◆ CHALLENGE
Render the listing below as a JSON list of strings, with one string for each line and blank lines left out.

◆ RECORDS SUPPLIED
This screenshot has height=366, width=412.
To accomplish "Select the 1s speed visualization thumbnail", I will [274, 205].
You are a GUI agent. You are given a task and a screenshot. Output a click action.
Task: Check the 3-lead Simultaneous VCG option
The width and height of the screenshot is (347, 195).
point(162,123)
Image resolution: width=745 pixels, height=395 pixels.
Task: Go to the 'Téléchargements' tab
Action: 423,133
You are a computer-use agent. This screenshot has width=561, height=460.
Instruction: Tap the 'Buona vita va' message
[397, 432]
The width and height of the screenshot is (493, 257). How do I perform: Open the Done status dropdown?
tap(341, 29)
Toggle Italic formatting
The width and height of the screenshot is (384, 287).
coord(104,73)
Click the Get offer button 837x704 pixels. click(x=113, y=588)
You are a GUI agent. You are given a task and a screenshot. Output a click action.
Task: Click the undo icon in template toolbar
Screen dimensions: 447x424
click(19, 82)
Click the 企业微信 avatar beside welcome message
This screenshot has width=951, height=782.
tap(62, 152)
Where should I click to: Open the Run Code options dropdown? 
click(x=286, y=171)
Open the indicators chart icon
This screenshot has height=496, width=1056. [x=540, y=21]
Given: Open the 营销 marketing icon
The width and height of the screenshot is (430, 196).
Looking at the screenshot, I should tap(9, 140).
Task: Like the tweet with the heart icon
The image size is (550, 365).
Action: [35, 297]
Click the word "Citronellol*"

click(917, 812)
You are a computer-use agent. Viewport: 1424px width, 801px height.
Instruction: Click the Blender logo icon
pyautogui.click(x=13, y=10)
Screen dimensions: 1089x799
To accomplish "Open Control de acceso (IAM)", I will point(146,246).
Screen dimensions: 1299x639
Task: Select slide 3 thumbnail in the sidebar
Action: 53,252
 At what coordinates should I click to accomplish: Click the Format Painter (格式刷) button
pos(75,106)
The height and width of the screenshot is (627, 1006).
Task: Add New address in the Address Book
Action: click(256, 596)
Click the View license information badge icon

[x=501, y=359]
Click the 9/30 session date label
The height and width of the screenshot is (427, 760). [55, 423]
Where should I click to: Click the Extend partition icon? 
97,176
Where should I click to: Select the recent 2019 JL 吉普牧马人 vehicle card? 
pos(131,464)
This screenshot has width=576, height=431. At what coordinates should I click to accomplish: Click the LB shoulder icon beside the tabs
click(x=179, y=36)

◆ WRITTEN SOLUTION
[
  "This screenshot has height=366, width=412.",
  "To accomplish \"Select the 1s speed visualization thumbnail\", I will [274, 205].",
  "You are a GUI agent. You are given a task and a screenshot. Output a click action.",
  "Task: Check the 3-lead Simultaneous VCG option",
  "The width and height of the screenshot is (347, 195).",
  "point(162,123)",
  "Image resolution: width=745 pixels, height=395 pixels.",
  "Task: Go to the 'Téléchargements' tab",
  "Action: 423,133",
  "You are a computer-use agent. This screenshot has width=561, height=460.",
  "Instruction: Tap the 'Buona vita va' message",
  "[397, 432]",
  "The width and height of the screenshot is (493, 257). How do I perform: Open the Done status dropdown?",
  "tap(341, 29)",
  "Toggle Italic formatting",
  "The width and height of the screenshot is (384, 287).",
  "coord(104,73)",
  "Click the Get offer button 837x704 pixels. click(x=113, y=588)",
  "You are a GUI agent. You are given a task and a screenshot. Output a click action.",
  "Task: Click the undo icon in template toolbar",
  "Screen dimensions: 447x424",
  "click(19, 82)",
  "Click the 企业微信 avatar beside welcome message",
  "This screenshot has width=951, height=782.",
  "tap(62, 152)",
  "Where should I click to: Open the Run Code options dropdown? ",
  "click(x=286, y=171)",
  "Open the indicators chart icon",
  "This screenshot has height=496, width=1056. [x=540, y=21]",
  "Given: Open the 营销 marketing icon",
  "The width and height of the screenshot is (430, 196).",
  "Looking at the screenshot, I should tap(9, 140).",
  "Task: Like the tweet with the heart icon",
  "The image size is (550, 365).",
  "Action: [35, 297]",
  "Click the word \"Citronellol*\"",
  "click(917, 812)",
  "You are a computer-use agent. Viewport: 1424px width, 801px height.",
  "Instruction: Click the Blender logo icon",
  "pyautogui.click(x=13, y=10)",
  "Screen dimensions: 1089x799",
  "To accomplish \"Open Control de acceso (IAM)\", I will point(146,246).",
  "Screen dimensions: 1299x639",
  "Task: Select slide 3 thumbnail in the sidebar",
  "Action: 53,252",
  " At what coordinates should I click to accomplish: Click the Format Painter (格式刷) button",
  "pos(75,106)",
  "The height and width of the screenshot is (627, 1006).",
  "Task: Add New address in the Address Book",
  "Action: click(256, 596)",
  "Click the View license information badge icon",
  "[x=501, y=359]",
  "Click the 9/30 session date label",
  "The height and width of the screenshot is (427, 760). [55, 423]",
  "Where should I click to: Click the Extend partition icon? ",
  "97,176",
  "Where should I click to: Select the recent 2019 JL 吉普牧马人 vehicle card? ",
  "pos(131,464)",
  "This screenshot has width=576, height=431. At what coordinates should I click to accomplish: Click the LB shoulder icon beside the tabs",
  "click(x=179, y=36)"
]